This week’s devotional is from one of my favorite Christian women speakers, Priscilla Shirer. It’s about rest. A topic we many of us feel guilty that we do too much of or get way too little of. I seem to go from one extreme to the other. I run full tilt till I burn out and lay low out of frustration and despair.
That’s one reason I’m really into utilizing a planner these past few years. I’m seeking balance. I’m trying to schedule what needs done and where I need to be and find a healthy balance. I’ve improved but I still have a ways to.
I’m way too, “all or nothing”, and I want to find a happy middle ground. I need to remember the passage from Priscilla’s devotional below, that Jesus commands rest. It’s not just a good idea. He knows best!
— Day 3 —
Come and Rest
He said to them, “Come away by yourselves to a secluded place and rest a while.” Mark 6:31
Rest is becoming a lost art in our modern culture. We’ve exchanged its old-fashioned value for a hectic, fast-paced, breakneck speed of life, which has slowly disintegrated our fervor and passion while simultaneously elevating our blood pressure. Packed within each twenty-four-hour time span is an unsustainable number of tasks we’ve placed upon ourselves, as well as demands we’ve allowed others to deem urgent enough to place upon us as well.
And based on our fatigue and frustration, we’d give anything to offload the burden.

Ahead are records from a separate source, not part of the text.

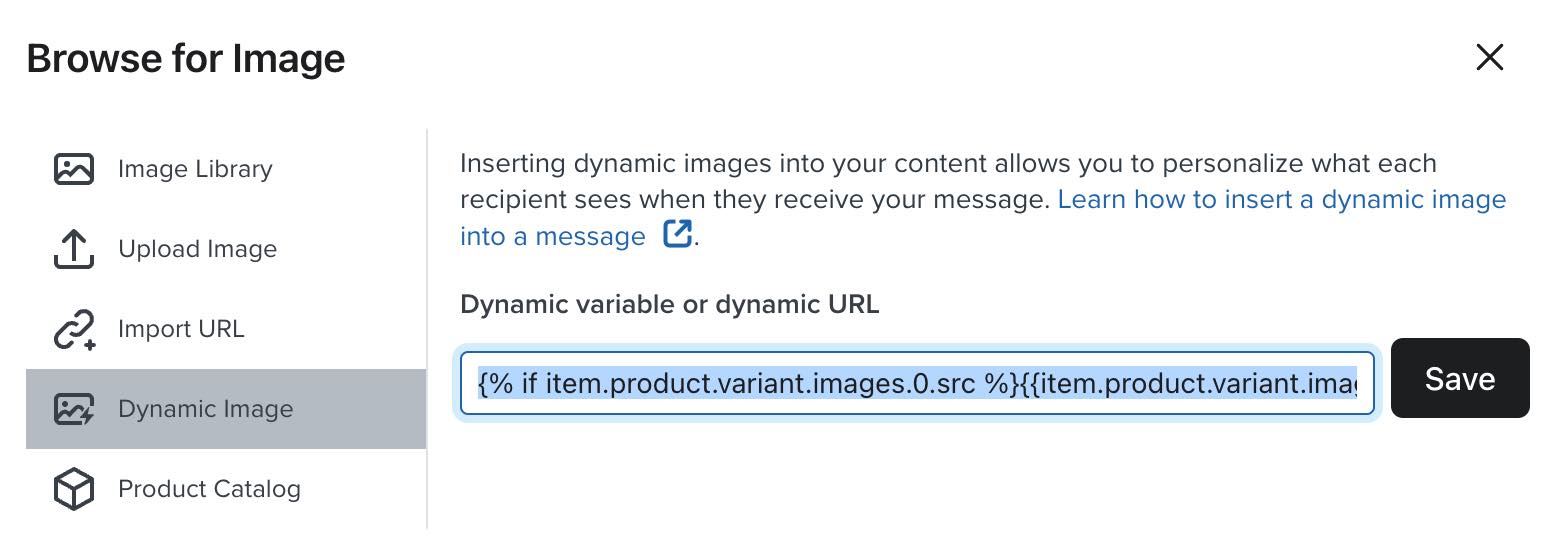The width and height of the screenshot is (1560, 560).
Task: Click the 'Browse for Image' dialog title
Action: tap(186, 59)
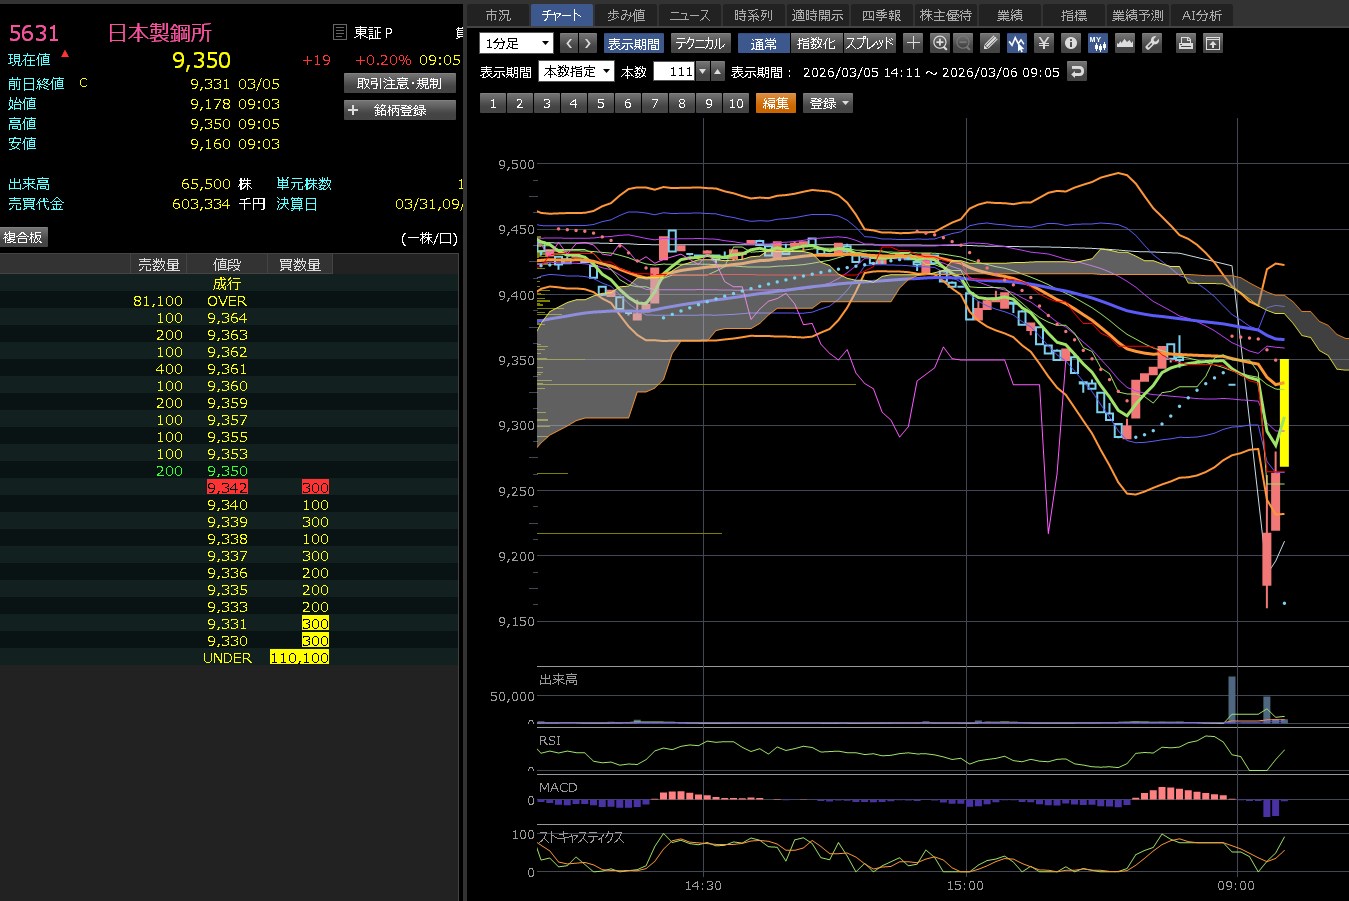Screen dimensions: 1349x901
Task: Select the pencil drawing tool
Action: click(990, 43)
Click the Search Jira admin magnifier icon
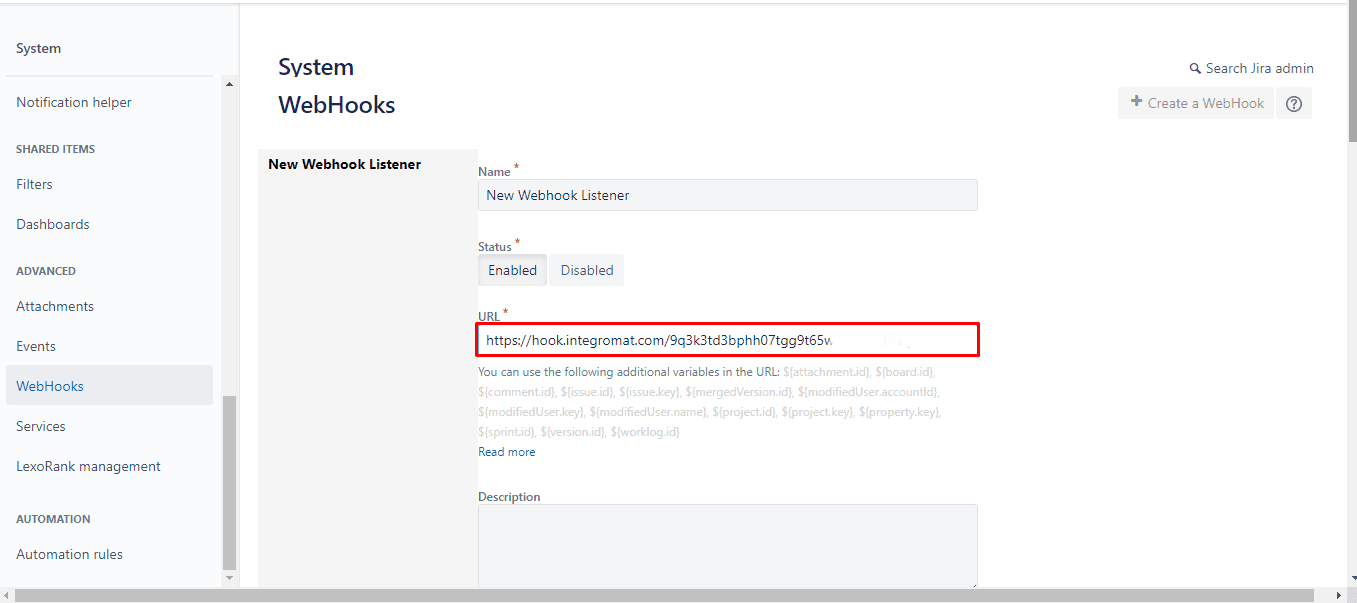 click(1194, 69)
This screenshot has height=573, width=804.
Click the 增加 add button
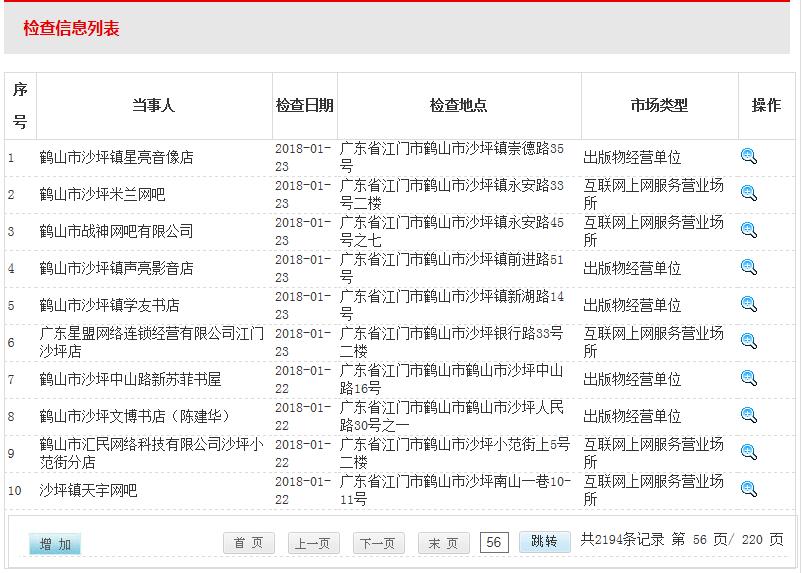tap(55, 544)
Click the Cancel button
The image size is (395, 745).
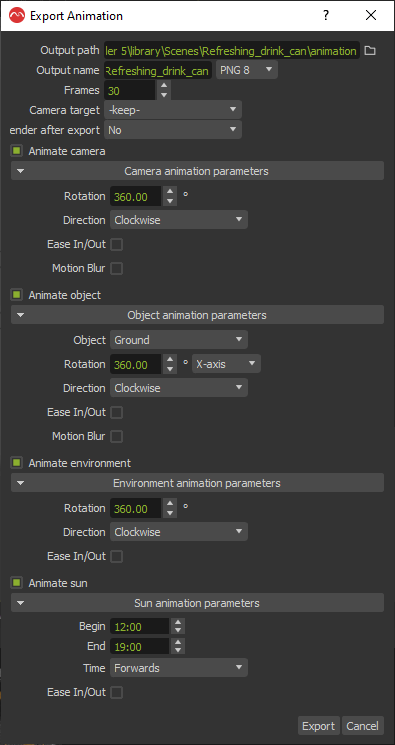363,726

But rest doesn’t seem like a viable option anymore. Have we forever passed up any kind of reality that dares to include rest as part of a typical day? Or week? Or . . . month? (Or . . . year?)
When Jesus sent His disciples off on a specific ministry assignment in Mark 6:7–11, He didn’t shield them from the fact that their journey would not be particularly easy. People would refuse to listen to them, much less give them hospitality. Any cause for excitement would be counterbalanced by any number of legitimate reasons for quitting and discouragement. They would be empowered to preach, heal, and spread the news of the kingdom, yes, but would also be exhausted on every front— physically, emotionally, and spiritually. And even after finally coming back home from their tiring journey, people would still be “coming and going,” enough that the disciples “did not even have time to eat” (v. 31).
So as their first order of business upon returning, Jesus greeted them with clear instructions: “Come . . . rest a while.”
It wasn’t a request. It wasn’t a friendly suggestion. It was Jesus’ command. Here’s what you’re going to do, guys. They’d been through a lot. And much more remained to be done. But for now . . . rest . . . come and rest. At least for a little while.
Do you ever feel guilty for taking time away to regroup and recharge? Are you saddled with a sense of wasted opportunity if every space on your calendar is not filled? Are you afraid your world would stop turning if you disengaged for even a few moments? Are you concerned about losing your competitive advantage if you’re not converting every moment into maximum achievement and efficiency?
Then hear the voice of your Savior welcoming you into a place where grace flows, where the Spirit refuels, and where mercy fixes what’s been strained and stressed by the accumulation of life’s pressures. This is the space where priorities and relationships that have been pushed out of alignment and are in need of repair get patched up and recalibrated.
Quiet time is not an excuse for the lazy but a wise investment for the diligent. It is for those who are committed to being active servants and followers of Jesus Christ instead of slaves to the tyranny of urgent busyness and activity. By prioritizing rest for ourselves and those we love, we may just rediscover the joy we thought had been lost forever.